Stored items
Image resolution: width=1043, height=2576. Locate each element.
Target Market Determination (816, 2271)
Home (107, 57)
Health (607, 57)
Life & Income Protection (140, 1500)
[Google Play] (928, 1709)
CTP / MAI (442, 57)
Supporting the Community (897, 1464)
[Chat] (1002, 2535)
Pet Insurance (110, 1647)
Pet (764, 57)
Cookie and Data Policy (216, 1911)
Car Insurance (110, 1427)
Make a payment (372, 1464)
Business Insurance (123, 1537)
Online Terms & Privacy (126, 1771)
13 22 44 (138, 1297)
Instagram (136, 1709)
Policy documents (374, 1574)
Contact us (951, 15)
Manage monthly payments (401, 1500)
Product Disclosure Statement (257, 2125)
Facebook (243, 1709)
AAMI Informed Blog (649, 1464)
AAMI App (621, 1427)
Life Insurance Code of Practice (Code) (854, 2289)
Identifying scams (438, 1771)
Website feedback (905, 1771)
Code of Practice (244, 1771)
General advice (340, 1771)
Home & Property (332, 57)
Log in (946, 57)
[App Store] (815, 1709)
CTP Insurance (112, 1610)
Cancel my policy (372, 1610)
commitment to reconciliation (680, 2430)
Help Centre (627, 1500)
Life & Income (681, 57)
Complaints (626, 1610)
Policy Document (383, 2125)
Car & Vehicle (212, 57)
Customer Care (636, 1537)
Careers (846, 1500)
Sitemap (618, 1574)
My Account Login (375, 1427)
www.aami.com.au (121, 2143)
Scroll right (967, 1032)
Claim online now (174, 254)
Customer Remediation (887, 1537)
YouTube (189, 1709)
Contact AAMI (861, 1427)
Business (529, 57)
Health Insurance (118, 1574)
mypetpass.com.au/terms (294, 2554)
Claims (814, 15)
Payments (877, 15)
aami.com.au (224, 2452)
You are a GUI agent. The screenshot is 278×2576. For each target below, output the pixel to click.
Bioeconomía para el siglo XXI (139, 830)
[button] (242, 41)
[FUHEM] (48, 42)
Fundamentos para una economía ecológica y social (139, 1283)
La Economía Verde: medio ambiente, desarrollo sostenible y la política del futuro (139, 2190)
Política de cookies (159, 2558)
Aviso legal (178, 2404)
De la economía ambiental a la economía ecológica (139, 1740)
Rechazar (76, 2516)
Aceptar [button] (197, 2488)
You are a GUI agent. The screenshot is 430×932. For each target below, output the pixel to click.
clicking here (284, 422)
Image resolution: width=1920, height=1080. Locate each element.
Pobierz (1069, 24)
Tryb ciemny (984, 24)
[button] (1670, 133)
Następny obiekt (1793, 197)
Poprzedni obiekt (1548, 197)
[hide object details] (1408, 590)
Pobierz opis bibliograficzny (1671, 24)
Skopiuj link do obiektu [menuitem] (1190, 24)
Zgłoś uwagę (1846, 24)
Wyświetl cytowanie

*WHAT YOU SHOULD DO*.
Begin at the first line of the records above and quote every line verbatim through the one that contains "Car & Vehicle (212, 57)".

*RESPONSE*.
Image resolution: width=1043, height=2576. Locate each element.
Target Market Determination (816, 2271)
Home (107, 57)
Health (607, 57)
Life & Income Protection (140, 1500)
[Google Play] (928, 1709)
CTP / MAI (442, 57)
Supporting the Community (897, 1464)
[Chat] (1002, 2535)
Pet Insurance (110, 1647)
Pet (764, 57)
Cookie and Data Policy (216, 1911)
Car Insurance (110, 1427)
Make a payment (372, 1464)
Business Insurance (123, 1537)
Online Terms & Privacy (126, 1771)
13 22 44 (138, 1297)
Instagram (136, 1709)
Policy documents (374, 1574)
Contact us (951, 15)
Manage monthly payments (401, 1500)
Product Disclosure Statement (257, 2125)
Facebook (243, 1709)
AAMI Informed Blog (649, 1464)
AAMI App (621, 1427)
Life Insurance Code of Practice (Code) (854, 2289)
Identifying scams (438, 1771)
Website feedback (905, 1771)
Code of Practice (244, 1771)
General advice (340, 1771)
Home & Property (332, 57)
Log in (946, 57)
[App Store] (815, 1709)
CTP Insurance (112, 1610)
Cancel my policy (372, 1610)
commitment to reconciliation (680, 2430)
Help Centre (627, 1500)
Life & Income (681, 57)
Complaints (626, 1610)
Policy Document (383, 2125)
Car & Vehicle (212, 57)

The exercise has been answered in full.